Distanciamento soberano dos ministros
Sob a justificativa de “quebra da liturgia própria do Judiciário”, o ministro Marco Aurélio, do Supremo Tribunal Federal, devolveu ao presidente do Tribunal Regional Eleitoral de Santa Catarina, desembargador Cid José Goulart Júnior, o convite para a solenidade de entrega de medalha ao ministro Jorge Mussi, do Superior Tribunal de Justiça.
“Integrante de cerimonial não se dirige diretamente a ministro do Supremo”, observou o ministro, em ofício ao presidente do TRE-SC.
Não é a primeira vez que Marco Aurélio se recusa a receber expediente sob o argumento de violação da liturgia do cargo.

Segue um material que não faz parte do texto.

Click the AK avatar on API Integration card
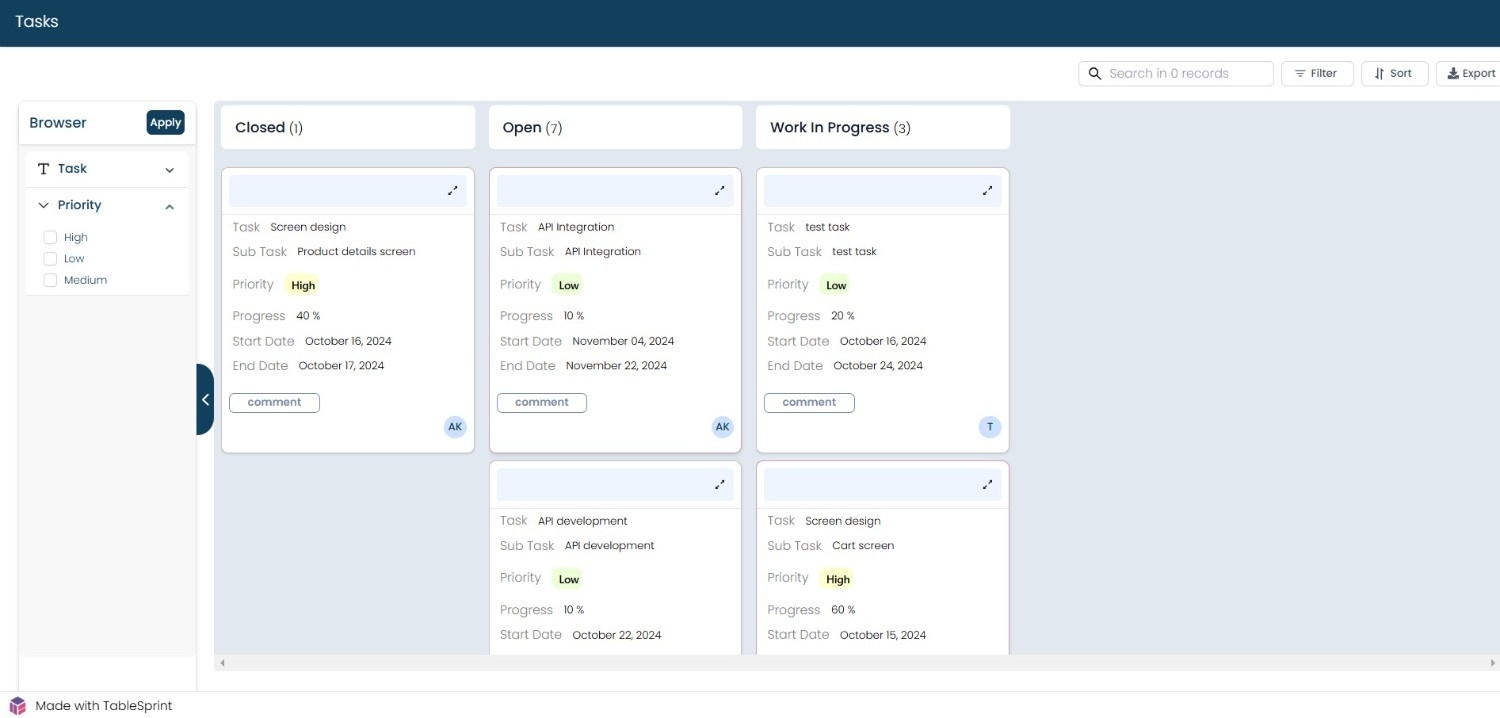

Em 9 de agosto de 2012, a procuradora regional da República Maria Luísa Rodrigues de Lima Carvalho, da 3ª Região (SP/MS), enviou ofício ao ministro, pedindo preferência no julgamento de um recurso que poderia ser decisivo sobre o repatriamento de US$ 13 milhões depositados na Suíça pelo ex-juiz federal João Carlos da Rocha Mattos, considerado o mentor da Operação Anaconda.
A procuradora informou na petição que tais valores seriam perdidos em favor do ex-juiz se o relator não decidisse a questão, pendente desde 1º de outubro de 2008. A prescrição ocorreria em 2015.
Marco Aurélio determinou a devolução da petição à procuradora, registrando que “junto ao Pleno do Supremo atua o procurador-geral da República”.
Somente um ano depois, em agosto de 2013, o ministro determinou a preferência naquele julgamento, quando o então PGR, Roberto Gurgel, manteve as mesmas razões expostas pela subprocuradora-geral.
Em nome da liturgia, e também por questões de segurança, tem havido um maior distanciamento dos ministros, que evitam a aproximação do cidadão comum.
Durante os julgamentos do mensalão e da Lava Jato, para resguardar os membros do tribunal do contato com a imprensa e com o público, o STF isolou áreas internas e externas para assegurar que os ministros ingressassem no prédio sem serem interpelados, nos dias de sessões.
Mais recentemente, a imprensa noticiou que o presidente do STF, Dias Toffoli, pretende garantir a privacidade com uma “passagem reservada”, subterrânea, que dará acesso exclusivo para os ministros e outras autoridades chegarem e saírem do Supremo sem serem vistos.
Essa prática, contudo, não é nova. Parece ser resquício da construção das sedes majestáticas dos tribunais superiores em Brasília.
Em 1999, no décimo aniversário do STJ, o tribunal publicou um luxuoso álbum (patrocinado pela Souza Cruz), com depoimento do arquiteto Oscar Niemeyer sobre a obra.
Niemeyer procura explicar os gastos com a sede suntuosa e justificar os elevadores privativos:
“O problema da economia sempre esteve presente nos contatos que mantivemos com os dirigentes do STJ. (…) O mesmo ocorreu com a decisão de dar aos ministros acesso direto, da garagem aos seus gabinetes, solução que dispensa comentários diante dos princípios de conforto, privacidade e independência de que carecem”.